Exercise instructions — Search the material for the word "agent" and copy every line in which it occurs.

─── Data to examine

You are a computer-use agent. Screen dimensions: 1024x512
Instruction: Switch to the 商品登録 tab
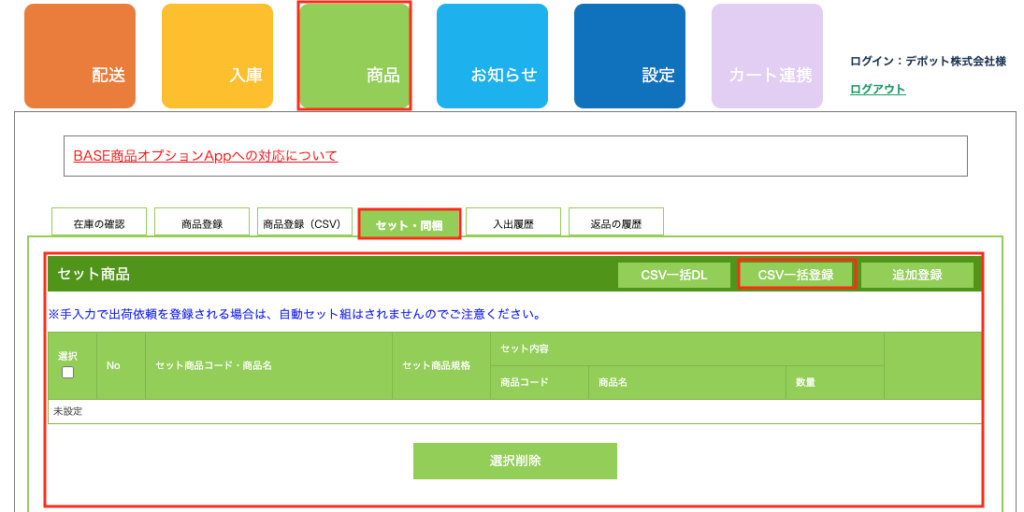(202, 224)
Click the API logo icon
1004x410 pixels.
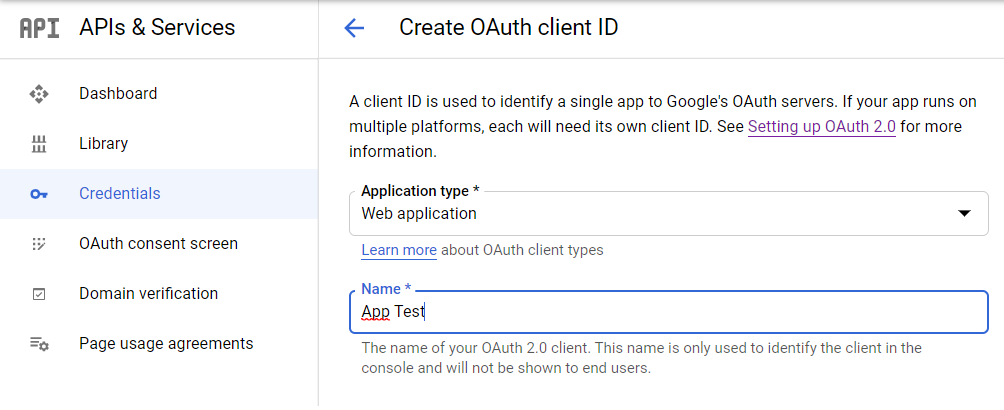39,28
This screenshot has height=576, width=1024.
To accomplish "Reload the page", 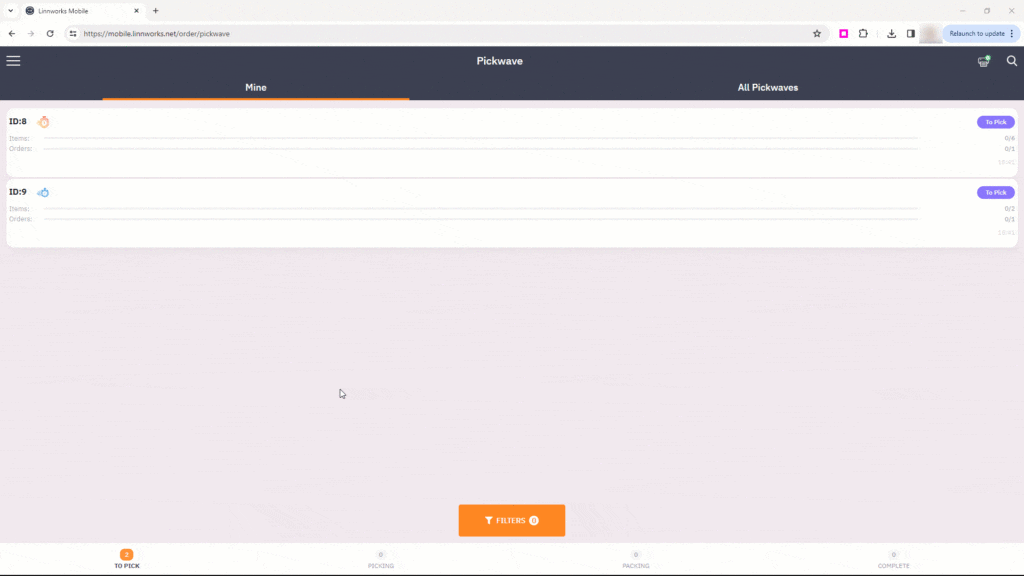I will pyautogui.click(x=50, y=33).
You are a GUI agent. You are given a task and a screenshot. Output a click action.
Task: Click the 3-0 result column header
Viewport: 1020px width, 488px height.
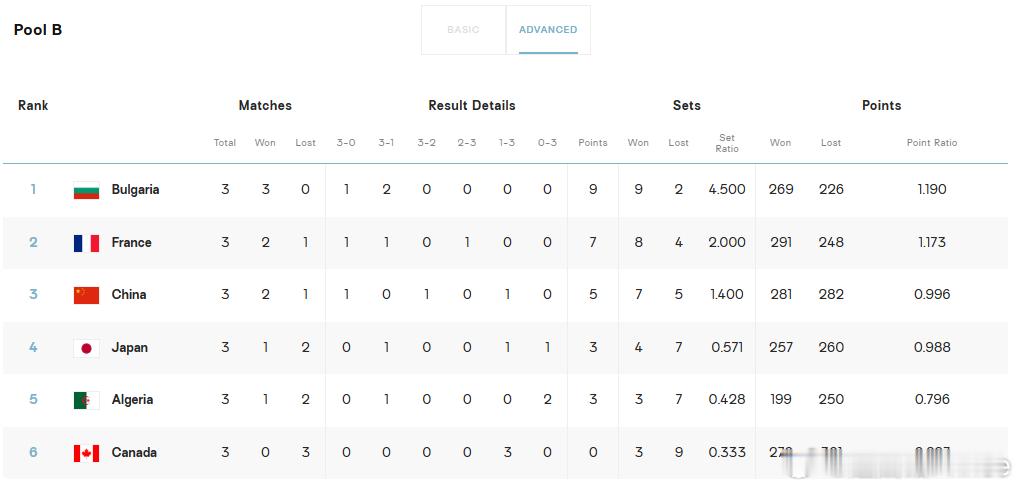(x=346, y=142)
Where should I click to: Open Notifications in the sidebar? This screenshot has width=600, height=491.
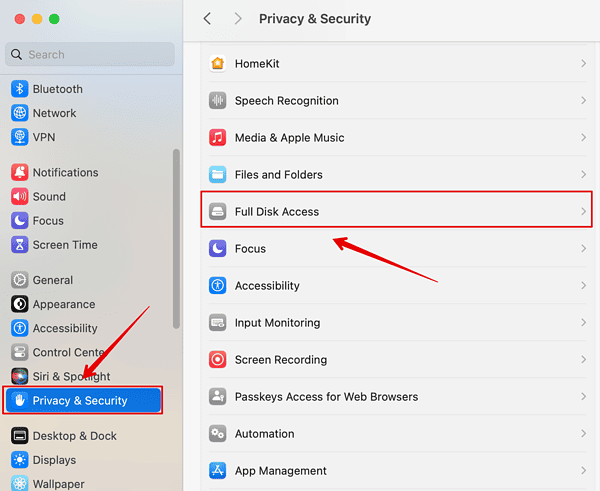click(65, 173)
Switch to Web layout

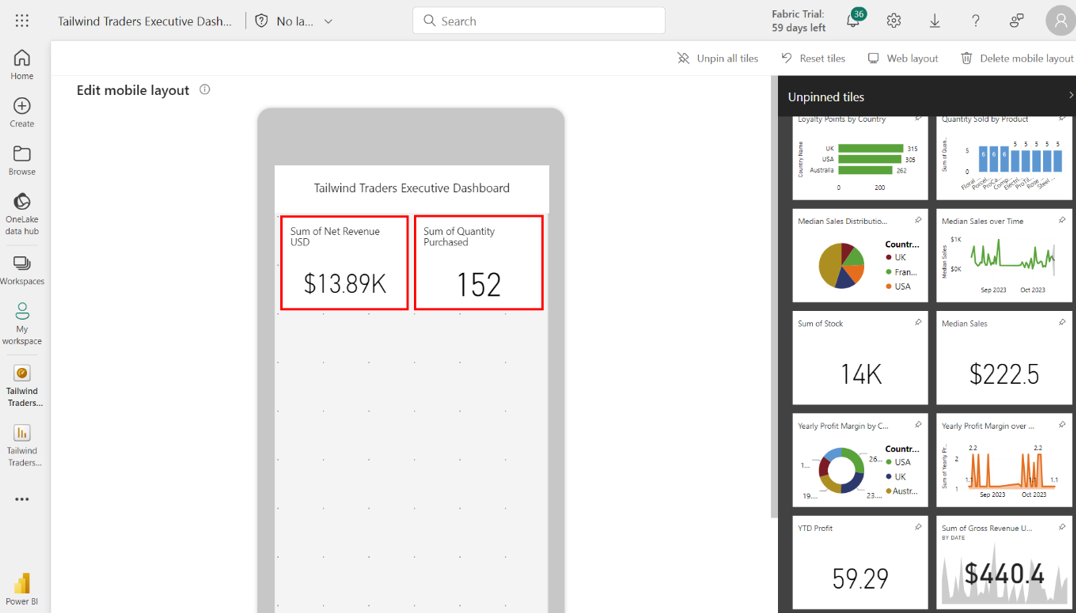click(902, 58)
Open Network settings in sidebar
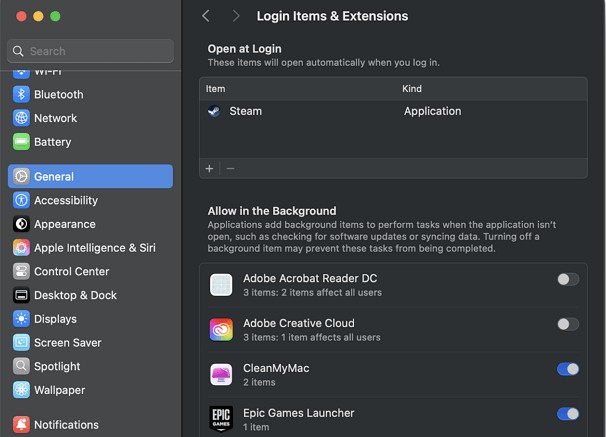 coord(55,118)
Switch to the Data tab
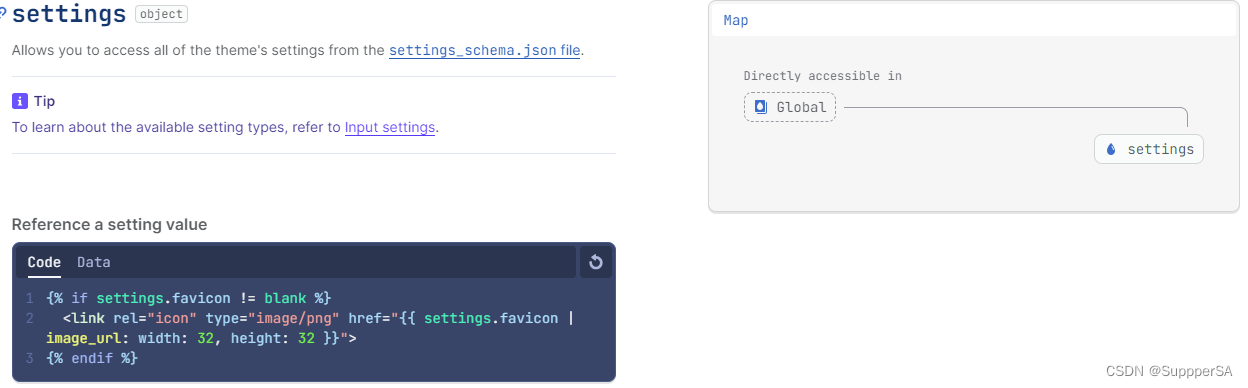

──────

Solution —
You are a computer-use agent. Screen dimensions: 1024x512
You are a GUI agent. You are given a task and a screenshot. Output a click action.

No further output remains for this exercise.